Августовские вечера темные, заметить меня никто не мог.
Никто не заметил, никто не увидел, никто подглядеть не сумел — убаюкивали красивые слова!
Добрые старые шубы! Пропитанные острым запахом пота, земли, навоза, сена и чуланной сырости, и, как знать, может, сохранили в них свой дух для прочего мира резвившиеся когда-то ягнята.
В темноте обоняние становится по-собачьи острым, нет надобности даже щупать рукой — ясно, что справа гниет картошка, примерно с корзину.
Пятки ноют, даже по пальцам идет зуд, с лица на шубу спадает пыль дневного пути.
Пусть стрекочут себе кузнечики за дверью погреба, пусть поют.
Проклятие, затылок, кажется, повис в воздухе, и обрывки мыслей не дают ему опуститься.
Надо стряхнуть усталость, усыпить себя. К вечеру мне нужно быть на месте, вечером нога моя должна коснуться порога хутора Сяэзе.
Словно тебя буравят заостренными карандашами. Но они остались на столе.
Из-за Рууди?
Родственники тут, родственники там! В силах ли я заботиться о всех?
И это апоплексическое лицо под льняной кепкой…

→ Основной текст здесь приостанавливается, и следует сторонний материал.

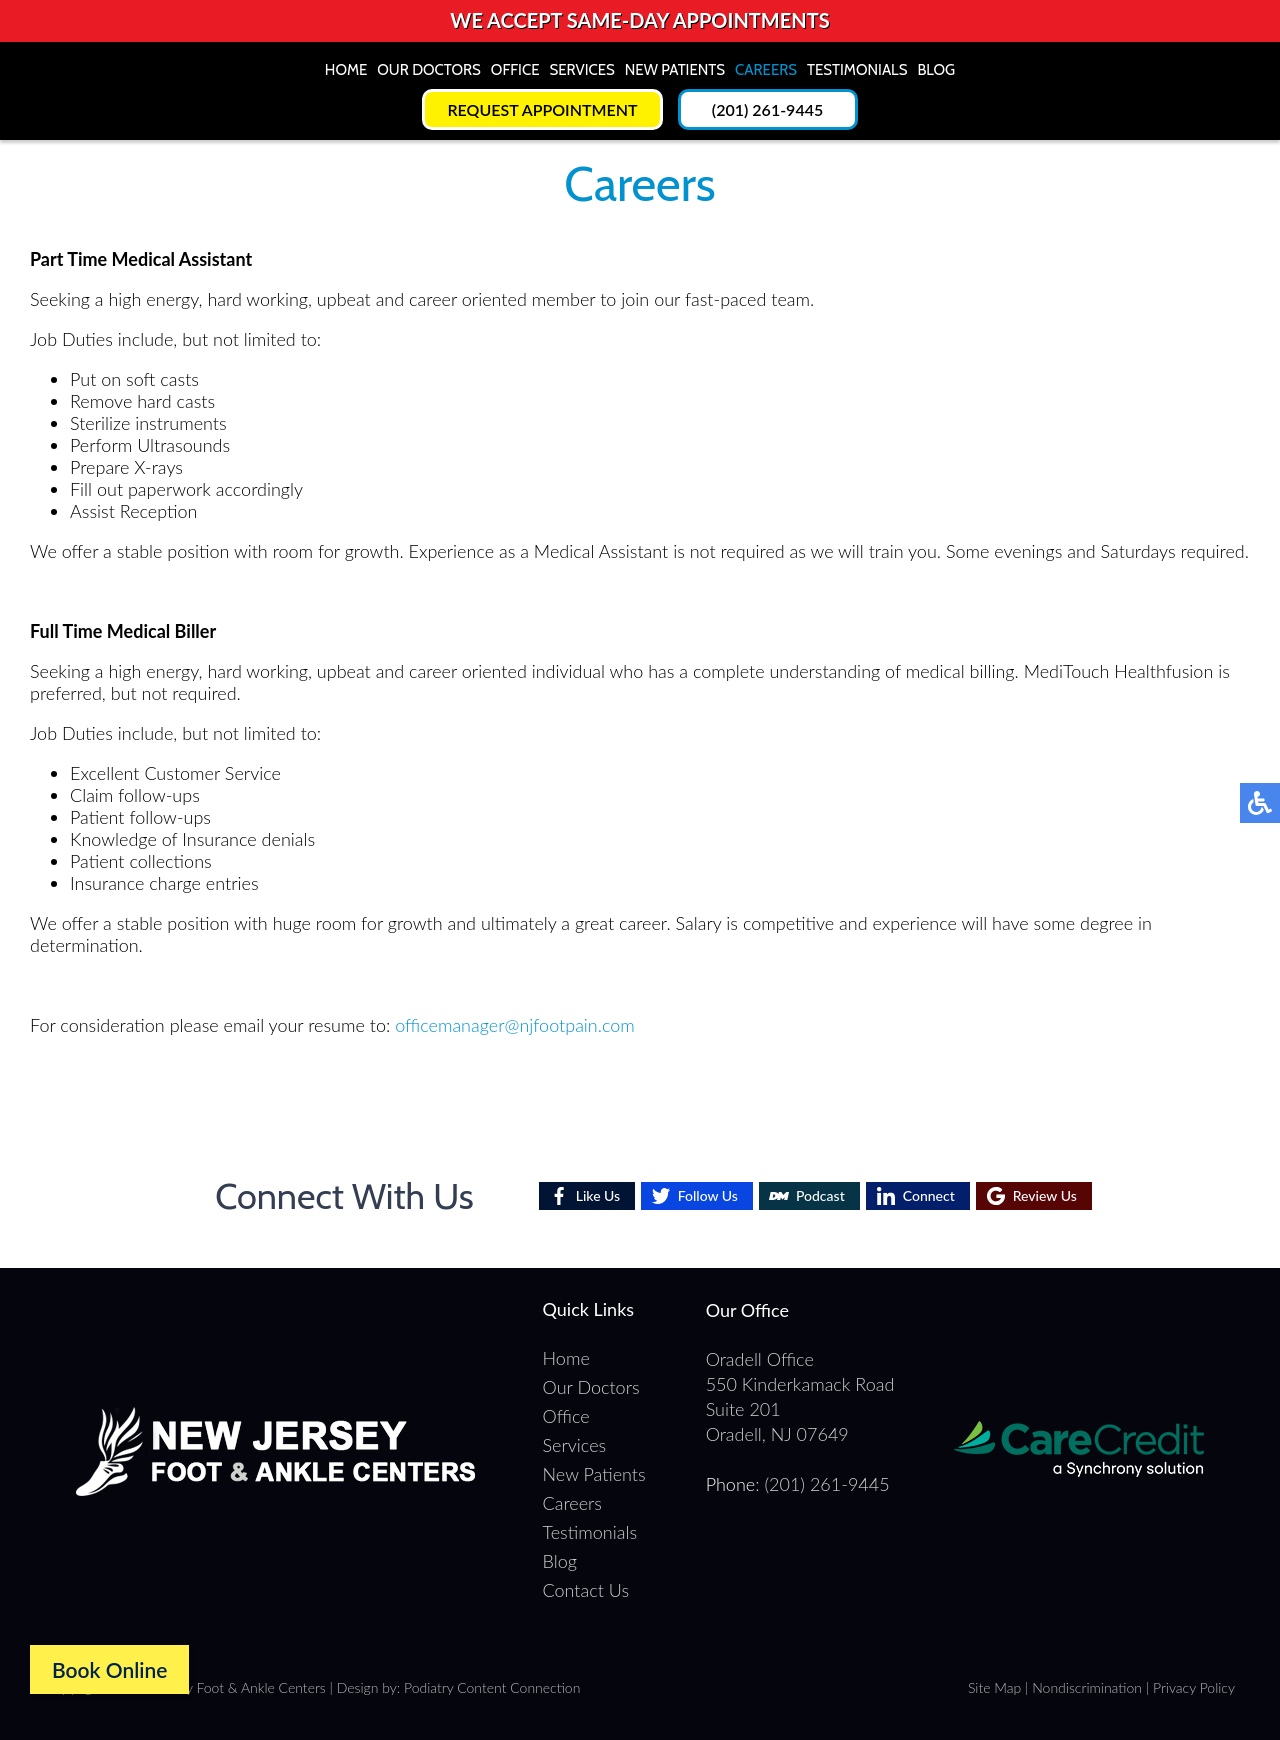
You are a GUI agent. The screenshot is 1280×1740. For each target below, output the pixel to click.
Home (346, 70)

Виолончели тянут визгливую мелодию.
Музыканты одеты в зеленое, в руках смычки. «Родина, счастье и радость моя… Роо-оодина, счастье и радость моя… Роо-оодина, роо-оодина». Горсть льна из мочила в мялку. Для Ватикеровой белой кепки. Старые больные мужики любят носить льняные кепки. Старые мужики, безобидные старые мужики. «Отчизны краа-аасу охраа-ааняя, враа-аага за проступком застаа-аав…» Под льняными кепками лишь гордости ради носят на плече ружья. Хочется ощутить мужицкую удаль. Патроны давно кончились, и порох пошел на лекарство, на поправку живота. Зеленые виолончелисты! Скачете и скачете, а следов почему нет? Движение руки, и смолкла музыка. Взлетела в воздух фабрика, сглотнула новый фундамент. Новый фундамент. Под станки придется залить бетон. В насыпь покинутого противотанкового рва воткнут на палочке красный детский флажок. Видно, и ты должна была на свет появиться! Опять делают на мою голову ребеночка! Они торжественно стоят перед портретом, держат в руках щепки, будто выставили иглы, — учатся патриотизму.